C'en fut assez pour décider l'affaire contre Henriot. Les canonniers furieux firent pleuvoir sur son cheval une grêle de coups de poing, de pied, d'écouvillon; et le malencontreux général, couvert de boue, ballotté par son coursier comme un sac de blé sur un âne, fut emporté vers le Louvre, pour arriver, comme vous savez, à l'Hôtel de Ville, où Coffinhal le Jacobin le jeta par la fenêtre sur un tas de fumier, son lit naturel.

En ce moment même arrivent les commissaires de la Convention; ils crient de loin que Robespierre, Saint-Just, Couthon, Henriot sont mis hors la loi. Les Sections répondent à ce mot magique par des cris de joie. Le Carrousel s'illumine subitement. Chaque fusil porte un flambeau. Vive la liberté! Vive la Convention! A bas les tyrans! sont les cris de la foule armée. Tout marche à l'Hôtel de Ville, et tout le peuple se soumet ou se disperse au cri magique qui fut l'interdit républicain: Hors la loi!

La Convention assiégée fit une sortie et vint des Tuileries assiéger la Commune à l'Hôtel de Ville. Je ne la suivis pas; je ne doutais pas de sa victoire. Je ne vis pas Robespierre se casser le menton au lieu de la cervelle et recevoir l'injure comme il eût reçu l'hommage, avec orgueil et en silence. Il avait attendu la soumission de Paris, au lieu d'envoyer et d'aller la conquérir comme la Convention. Il avait été lâche. Tout était dit pour lui. Je ne vis pas son frère se jeter sur les baïonnettes par le balcon de l'Hôtel de Ville, Lebas se casser la tête, et Saint-Just aller à la guillotine aussi calme qu'en y faisant conduire les autres, les bras croisés, les yeux et les pensées au ciel comme le Grand Inquisiteur de la Liberté.
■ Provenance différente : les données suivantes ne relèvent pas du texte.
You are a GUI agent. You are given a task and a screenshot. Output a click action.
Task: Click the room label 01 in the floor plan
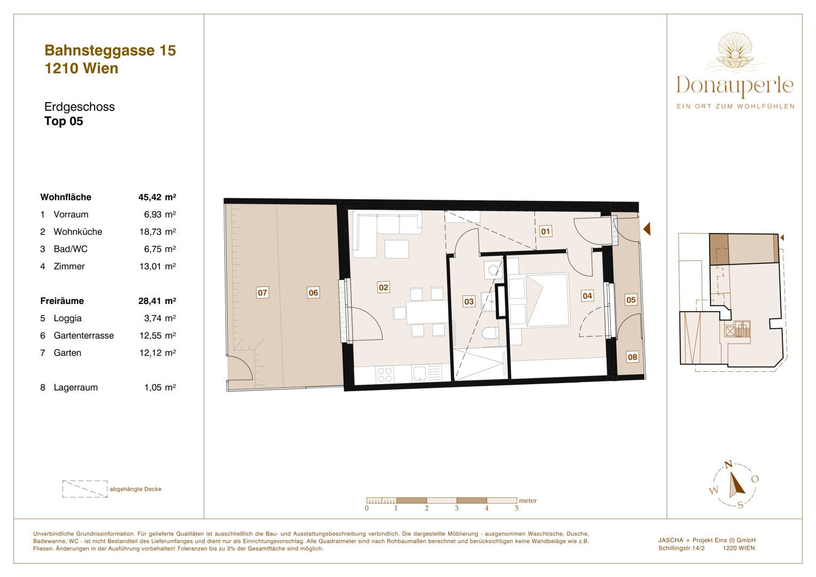(x=545, y=231)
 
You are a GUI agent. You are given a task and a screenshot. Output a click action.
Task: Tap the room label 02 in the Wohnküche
(x=383, y=287)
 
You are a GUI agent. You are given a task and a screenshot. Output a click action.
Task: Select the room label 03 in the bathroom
(x=469, y=301)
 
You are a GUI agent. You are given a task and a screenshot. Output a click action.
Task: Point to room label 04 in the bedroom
(x=587, y=295)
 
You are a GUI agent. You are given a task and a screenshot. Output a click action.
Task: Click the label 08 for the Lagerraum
(x=632, y=357)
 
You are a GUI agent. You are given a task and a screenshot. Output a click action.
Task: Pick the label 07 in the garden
(x=262, y=293)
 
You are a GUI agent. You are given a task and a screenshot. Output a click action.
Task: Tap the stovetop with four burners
(x=385, y=374)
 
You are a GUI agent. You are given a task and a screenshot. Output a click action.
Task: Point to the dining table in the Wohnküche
(x=426, y=313)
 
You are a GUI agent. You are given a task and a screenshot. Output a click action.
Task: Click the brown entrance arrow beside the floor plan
(x=647, y=229)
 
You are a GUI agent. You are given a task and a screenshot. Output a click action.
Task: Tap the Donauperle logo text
(x=735, y=86)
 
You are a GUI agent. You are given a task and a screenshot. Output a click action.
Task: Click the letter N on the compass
(x=728, y=465)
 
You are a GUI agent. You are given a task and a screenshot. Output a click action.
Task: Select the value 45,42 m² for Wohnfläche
(x=157, y=197)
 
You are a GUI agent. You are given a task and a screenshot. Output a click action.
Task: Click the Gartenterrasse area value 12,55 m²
(x=157, y=336)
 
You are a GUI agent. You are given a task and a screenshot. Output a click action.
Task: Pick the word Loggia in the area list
(x=68, y=318)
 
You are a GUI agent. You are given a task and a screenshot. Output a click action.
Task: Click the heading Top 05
(x=64, y=121)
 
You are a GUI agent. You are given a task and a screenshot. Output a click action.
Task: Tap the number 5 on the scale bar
(x=516, y=508)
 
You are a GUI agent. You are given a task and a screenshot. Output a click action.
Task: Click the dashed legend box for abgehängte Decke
(x=85, y=489)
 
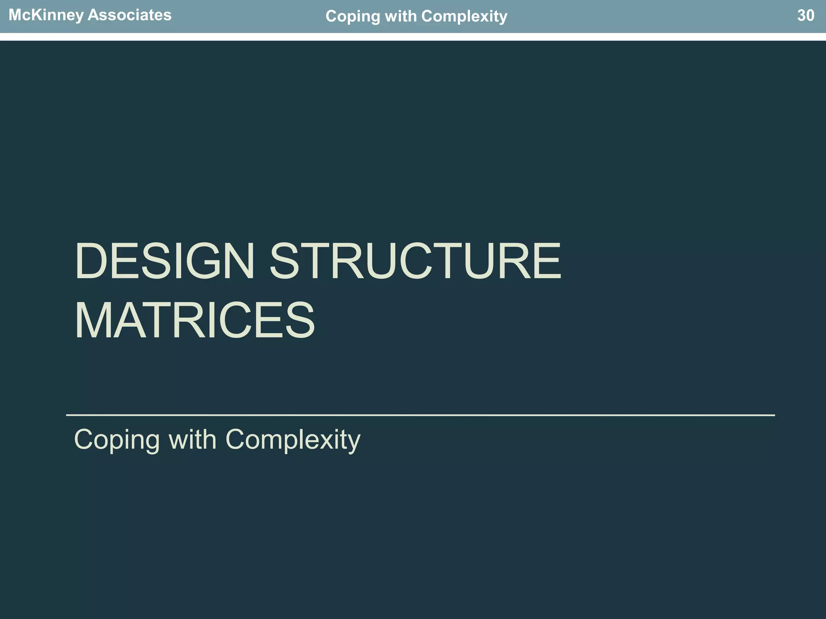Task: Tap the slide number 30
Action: (805, 16)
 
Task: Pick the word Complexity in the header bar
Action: (464, 17)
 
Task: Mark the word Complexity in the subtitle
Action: (293, 440)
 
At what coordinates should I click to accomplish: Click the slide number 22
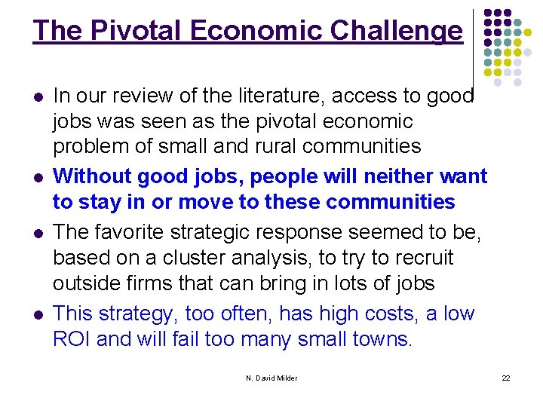pos(506,378)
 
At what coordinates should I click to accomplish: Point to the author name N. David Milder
pos(271,378)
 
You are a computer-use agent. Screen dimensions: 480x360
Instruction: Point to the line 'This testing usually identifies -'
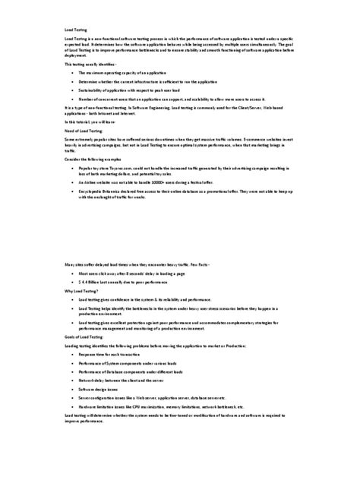pyautogui.click(x=95, y=65)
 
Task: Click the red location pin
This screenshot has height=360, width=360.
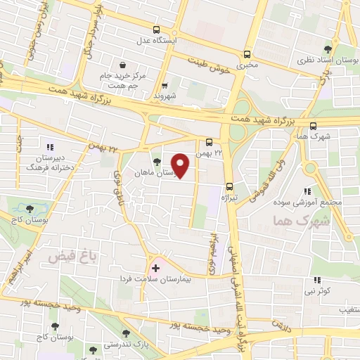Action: [181, 165]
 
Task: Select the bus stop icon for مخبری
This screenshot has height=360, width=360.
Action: [246, 54]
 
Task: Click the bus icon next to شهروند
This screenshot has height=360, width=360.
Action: [163, 84]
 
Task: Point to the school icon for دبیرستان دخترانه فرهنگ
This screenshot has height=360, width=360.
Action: [50, 147]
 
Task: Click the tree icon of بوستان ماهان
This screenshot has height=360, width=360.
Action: [156, 161]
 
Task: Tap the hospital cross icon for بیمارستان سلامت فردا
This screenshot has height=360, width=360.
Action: [155, 268]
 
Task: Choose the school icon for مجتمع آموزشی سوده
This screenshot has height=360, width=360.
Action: [307, 191]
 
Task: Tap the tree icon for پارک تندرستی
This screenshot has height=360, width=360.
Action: [126, 334]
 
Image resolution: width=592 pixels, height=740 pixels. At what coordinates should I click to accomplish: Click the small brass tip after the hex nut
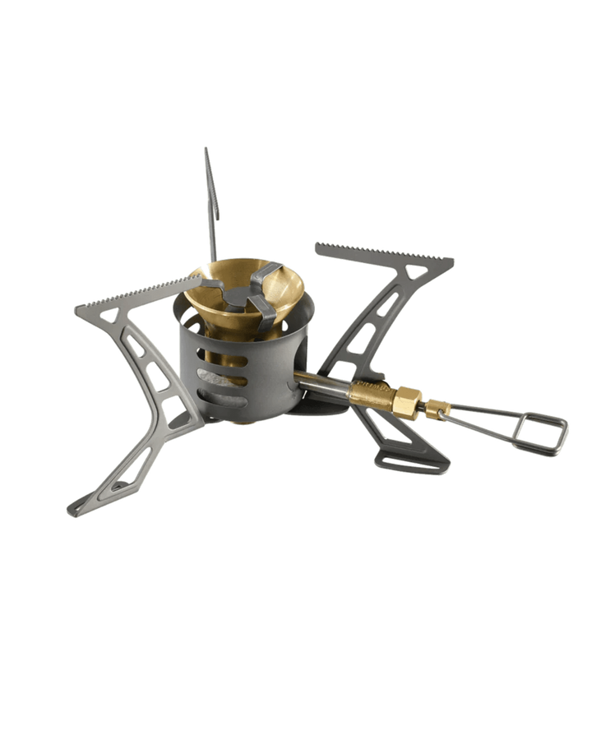(x=428, y=406)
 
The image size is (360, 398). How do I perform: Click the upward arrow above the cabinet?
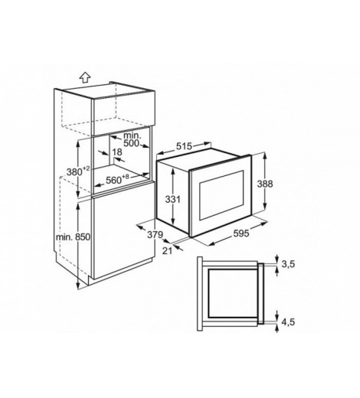[x=85, y=77]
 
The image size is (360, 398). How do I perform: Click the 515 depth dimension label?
[x=184, y=146]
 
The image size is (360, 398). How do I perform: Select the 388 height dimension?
[x=265, y=184]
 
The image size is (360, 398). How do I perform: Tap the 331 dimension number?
[x=172, y=199]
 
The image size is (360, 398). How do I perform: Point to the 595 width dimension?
[x=241, y=233]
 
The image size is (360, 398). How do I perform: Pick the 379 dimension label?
[x=155, y=234]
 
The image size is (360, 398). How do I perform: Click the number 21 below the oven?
[x=167, y=251]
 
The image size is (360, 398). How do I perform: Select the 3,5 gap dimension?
[x=288, y=264]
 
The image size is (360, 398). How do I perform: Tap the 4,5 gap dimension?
[x=288, y=322]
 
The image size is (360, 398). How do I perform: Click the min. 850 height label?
[x=73, y=237]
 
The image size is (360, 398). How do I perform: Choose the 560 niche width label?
[x=117, y=180]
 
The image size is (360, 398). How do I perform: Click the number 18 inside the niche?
[x=117, y=152]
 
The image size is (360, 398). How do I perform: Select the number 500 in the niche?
[x=132, y=143]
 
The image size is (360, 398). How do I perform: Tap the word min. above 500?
[x=133, y=135]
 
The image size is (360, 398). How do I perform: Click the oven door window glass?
[x=221, y=195]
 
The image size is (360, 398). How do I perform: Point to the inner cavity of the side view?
[x=233, y=293]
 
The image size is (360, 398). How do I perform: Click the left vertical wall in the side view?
[x=200, y=294]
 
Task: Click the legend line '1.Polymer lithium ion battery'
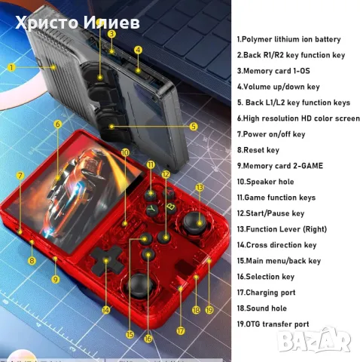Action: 288,39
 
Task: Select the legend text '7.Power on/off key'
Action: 271,134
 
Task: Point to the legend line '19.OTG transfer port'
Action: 273,324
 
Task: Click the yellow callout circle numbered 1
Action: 12,66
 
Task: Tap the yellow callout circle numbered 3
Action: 111,34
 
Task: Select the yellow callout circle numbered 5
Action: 193,127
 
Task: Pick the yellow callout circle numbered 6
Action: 57,123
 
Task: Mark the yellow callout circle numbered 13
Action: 200,186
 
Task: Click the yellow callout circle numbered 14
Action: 106,310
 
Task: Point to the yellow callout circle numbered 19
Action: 209,309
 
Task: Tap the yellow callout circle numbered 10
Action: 125,152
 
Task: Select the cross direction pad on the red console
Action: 105,262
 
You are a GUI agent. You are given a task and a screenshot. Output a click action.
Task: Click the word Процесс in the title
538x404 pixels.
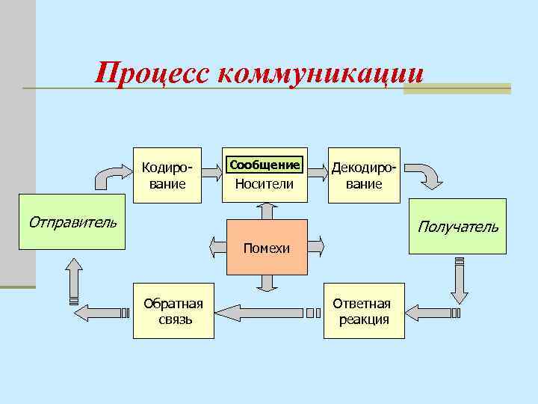coord(153,73)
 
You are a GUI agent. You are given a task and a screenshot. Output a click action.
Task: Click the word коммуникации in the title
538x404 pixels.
coord(321,73)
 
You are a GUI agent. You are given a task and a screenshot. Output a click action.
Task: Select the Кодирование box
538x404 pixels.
coord(168,174)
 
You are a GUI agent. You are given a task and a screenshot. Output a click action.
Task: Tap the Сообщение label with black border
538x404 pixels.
coord(265,164)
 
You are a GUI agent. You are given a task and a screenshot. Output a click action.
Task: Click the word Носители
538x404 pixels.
coord(265,184)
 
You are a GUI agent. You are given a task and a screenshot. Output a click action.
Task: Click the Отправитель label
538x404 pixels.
coord(71,222)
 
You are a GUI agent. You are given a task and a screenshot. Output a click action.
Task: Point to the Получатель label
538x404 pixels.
coord(457,226)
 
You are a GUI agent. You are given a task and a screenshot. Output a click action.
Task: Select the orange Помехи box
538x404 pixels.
coord(267,248)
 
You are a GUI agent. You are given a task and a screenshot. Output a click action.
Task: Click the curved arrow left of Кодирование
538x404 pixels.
coord(111,177)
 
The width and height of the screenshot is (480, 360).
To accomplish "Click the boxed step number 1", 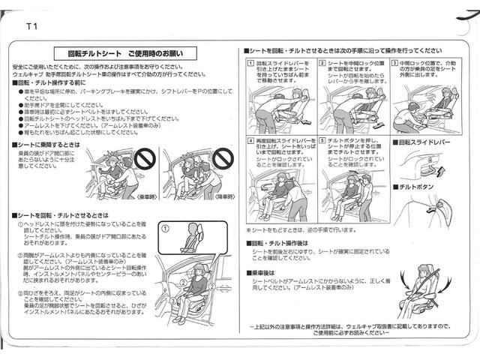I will click(x=250, y=64).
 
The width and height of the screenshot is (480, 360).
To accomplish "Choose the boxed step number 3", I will click(x=394, y=64).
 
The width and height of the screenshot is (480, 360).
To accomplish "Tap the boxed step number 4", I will click(x=250, y=140).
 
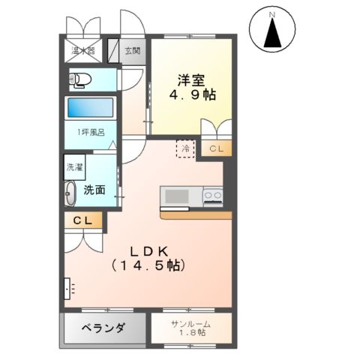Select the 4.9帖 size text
point(188,95)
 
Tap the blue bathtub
point(90,107)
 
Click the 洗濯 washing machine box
point(74,169)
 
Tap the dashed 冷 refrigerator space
point(184,148)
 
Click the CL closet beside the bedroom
point(215,149)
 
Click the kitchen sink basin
point(178,196)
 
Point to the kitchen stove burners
point(212,196)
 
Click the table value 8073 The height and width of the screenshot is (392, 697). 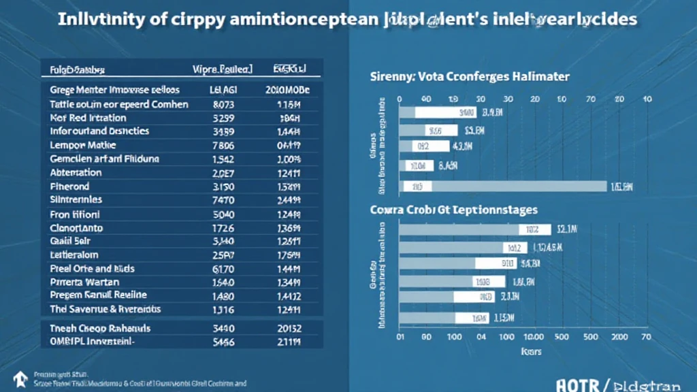click(x=223, y=104)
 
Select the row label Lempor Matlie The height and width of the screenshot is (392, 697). click(x=83, y=145)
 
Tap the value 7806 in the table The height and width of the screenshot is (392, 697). click(x=223, y=145)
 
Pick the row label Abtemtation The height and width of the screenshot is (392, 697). click(x=76, y=172)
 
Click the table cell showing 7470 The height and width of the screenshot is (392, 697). click(x=223, y=200)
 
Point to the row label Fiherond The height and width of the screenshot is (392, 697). click(x=70, y=186)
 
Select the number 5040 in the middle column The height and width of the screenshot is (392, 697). click(x=223, y=214)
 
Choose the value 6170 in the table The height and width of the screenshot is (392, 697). click(x=223, y=268)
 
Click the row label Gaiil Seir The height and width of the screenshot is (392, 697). click(x=71, y=240)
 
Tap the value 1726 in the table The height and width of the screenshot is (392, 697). click(x=223, y=227)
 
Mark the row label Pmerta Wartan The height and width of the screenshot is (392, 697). click(x=85, y=281)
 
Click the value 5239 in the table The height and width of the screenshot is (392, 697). click(x=223, y=117)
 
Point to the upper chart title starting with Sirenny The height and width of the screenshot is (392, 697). click(x=470, y=77)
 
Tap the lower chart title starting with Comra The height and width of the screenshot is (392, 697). click(x=453, y=210)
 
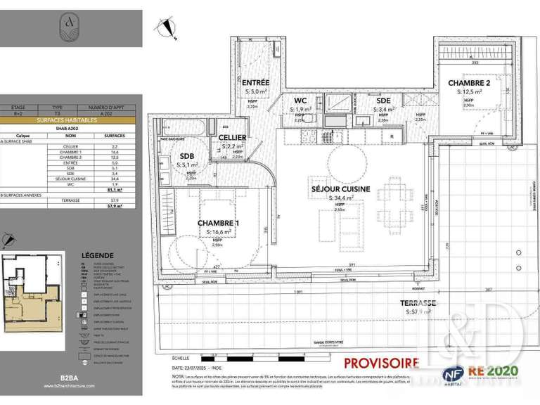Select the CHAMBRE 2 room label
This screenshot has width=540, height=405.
coord(470,83)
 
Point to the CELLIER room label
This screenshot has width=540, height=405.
coord(231,137)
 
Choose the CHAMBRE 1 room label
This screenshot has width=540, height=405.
coord(218,223)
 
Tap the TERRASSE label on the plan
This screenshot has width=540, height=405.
coord(419,303)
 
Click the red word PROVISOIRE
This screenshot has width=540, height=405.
coord(381,364)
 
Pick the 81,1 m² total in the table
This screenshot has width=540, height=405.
coord(110,188)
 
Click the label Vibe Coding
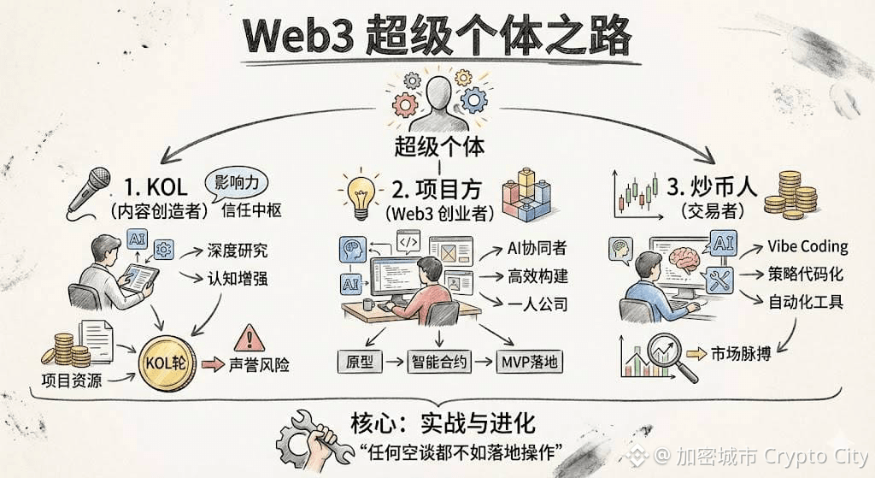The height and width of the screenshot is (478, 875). tap(807, 246)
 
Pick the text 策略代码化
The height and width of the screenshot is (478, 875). tap(805, 274)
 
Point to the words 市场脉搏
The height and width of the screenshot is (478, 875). tap(740, 352)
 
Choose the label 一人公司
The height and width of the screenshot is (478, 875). tap(536, 304)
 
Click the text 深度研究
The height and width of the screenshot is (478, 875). tap(237, 251)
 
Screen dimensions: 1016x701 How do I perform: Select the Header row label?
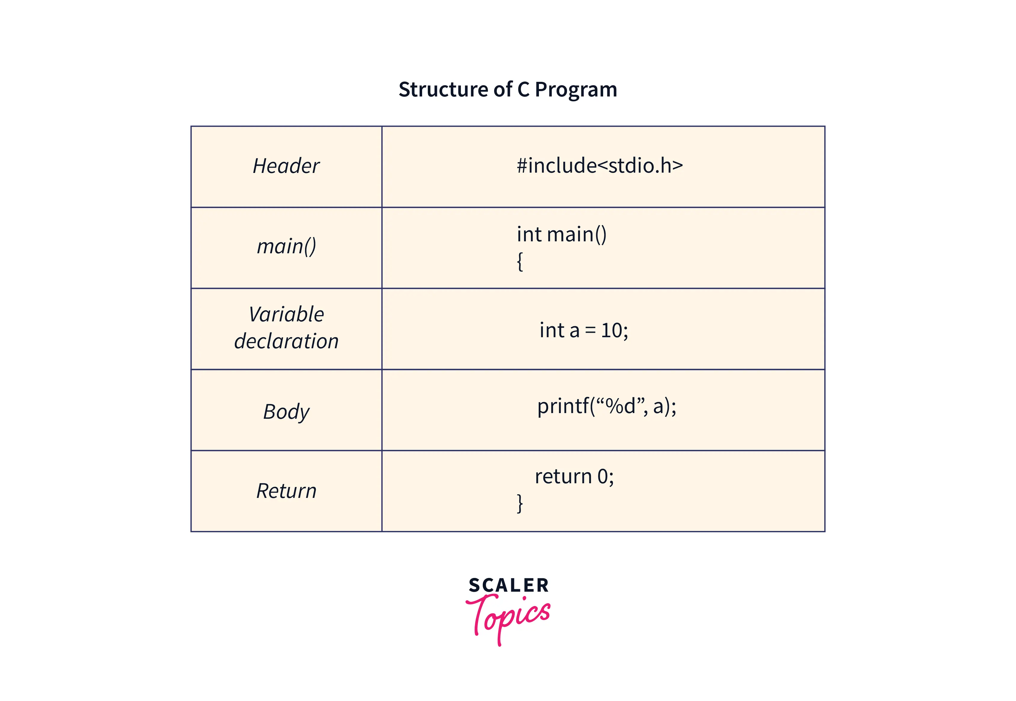[286, 166]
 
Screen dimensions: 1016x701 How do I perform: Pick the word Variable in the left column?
[286, 315]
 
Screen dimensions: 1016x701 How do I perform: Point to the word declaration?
[286, 341]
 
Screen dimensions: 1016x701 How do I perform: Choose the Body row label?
[286, 412]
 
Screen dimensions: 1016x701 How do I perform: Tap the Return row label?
[286, 491]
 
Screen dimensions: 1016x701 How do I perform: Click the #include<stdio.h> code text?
[600, 165]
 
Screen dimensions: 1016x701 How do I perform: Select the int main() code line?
[561, 234]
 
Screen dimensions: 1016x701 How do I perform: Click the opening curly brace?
[520, 262]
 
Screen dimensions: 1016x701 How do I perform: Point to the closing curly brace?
[520, 503]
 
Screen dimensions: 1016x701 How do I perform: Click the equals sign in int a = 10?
[590, 331]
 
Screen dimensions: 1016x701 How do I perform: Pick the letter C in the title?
[523, 90]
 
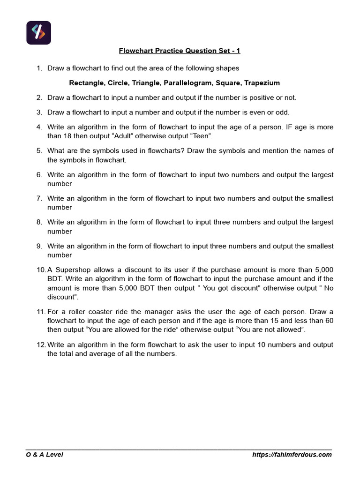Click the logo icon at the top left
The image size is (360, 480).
click(38, 32)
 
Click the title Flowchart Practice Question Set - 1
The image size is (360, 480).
click(180, 51)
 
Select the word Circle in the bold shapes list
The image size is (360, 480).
click(120, 83)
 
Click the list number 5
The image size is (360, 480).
click(39, 150)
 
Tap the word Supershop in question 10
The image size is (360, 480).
click(71, 270)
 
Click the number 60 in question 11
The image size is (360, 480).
click(328, 321)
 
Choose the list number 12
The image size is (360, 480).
click(40, 345)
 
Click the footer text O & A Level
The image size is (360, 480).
click(44, 454)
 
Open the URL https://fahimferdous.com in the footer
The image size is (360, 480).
click(292, 454)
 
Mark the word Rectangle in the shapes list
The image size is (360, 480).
click(87, 83)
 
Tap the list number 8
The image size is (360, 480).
click(39, 222)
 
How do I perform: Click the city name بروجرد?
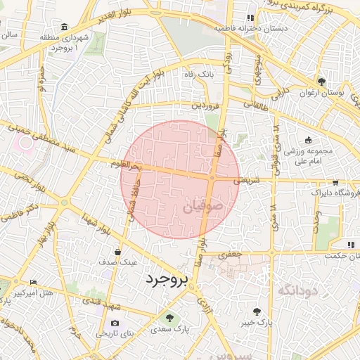click(167, 279)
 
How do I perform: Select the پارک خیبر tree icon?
click(256, 310)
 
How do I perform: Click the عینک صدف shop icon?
click(117, 251)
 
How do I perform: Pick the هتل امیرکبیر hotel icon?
click(33, 283)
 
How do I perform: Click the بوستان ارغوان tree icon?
click(321, 81)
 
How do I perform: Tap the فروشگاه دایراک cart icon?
click(335, 181)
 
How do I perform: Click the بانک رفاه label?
click(197, 74)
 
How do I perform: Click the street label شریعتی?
click(246, 181)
Ils étaient vaincus, peu m'importait le reste.

Je restai sur la même place, et prenant les mains longues et ignorantes de mon canonnier naïf, je lui fis cette petite allocution:

"O Blaireau! ton nom ne tiendra pas la moindre place dans l'Histoire, et tu t'en soucies peu, pourvu que tu dormes le jour et la nuit, et que ce ne soit pas loin de Rose. Tu es trop simple et trop modeste, Blaireau, car je te jure que, de tous les hommes appelés grands par les conteurs d'histoire, il y en a peu qui aient fait des choses aussi grandes que celles que tu viens de faire. Tu as retranché du monde un règne et une Ere démocratique; tu as fait reculer la Révolution d'un pas, tu as blessé à mort la République… Voilà ce que tu as fait, ô grand Blaireau! – D'autres hommes vont gouverner qui seront félicités de ton oeuvre; et qu'un souffle de toi aurait pu disperser comme la fumée de ta pipe solennelle. On écrira beaucoup et longtemps, et peut-être toujours, sur le 9 Thermidor; et jamais on ne pensera à te rapporter l'hommage d'adoration qui t'est dû tout aussi justement qu'à tous les hommes d'action qui pensent si peu et qui savent si peu comment ce qu'ils ont fait s'est fait, et qui sont bien loin de ta modestie et de ta candeur philosophique. Qu'il ne soit pas dit qu'on ne t'ait pas rendu hommage; c'est toi, ô Blaireau! qui es véritablement l'homme de la Destinée."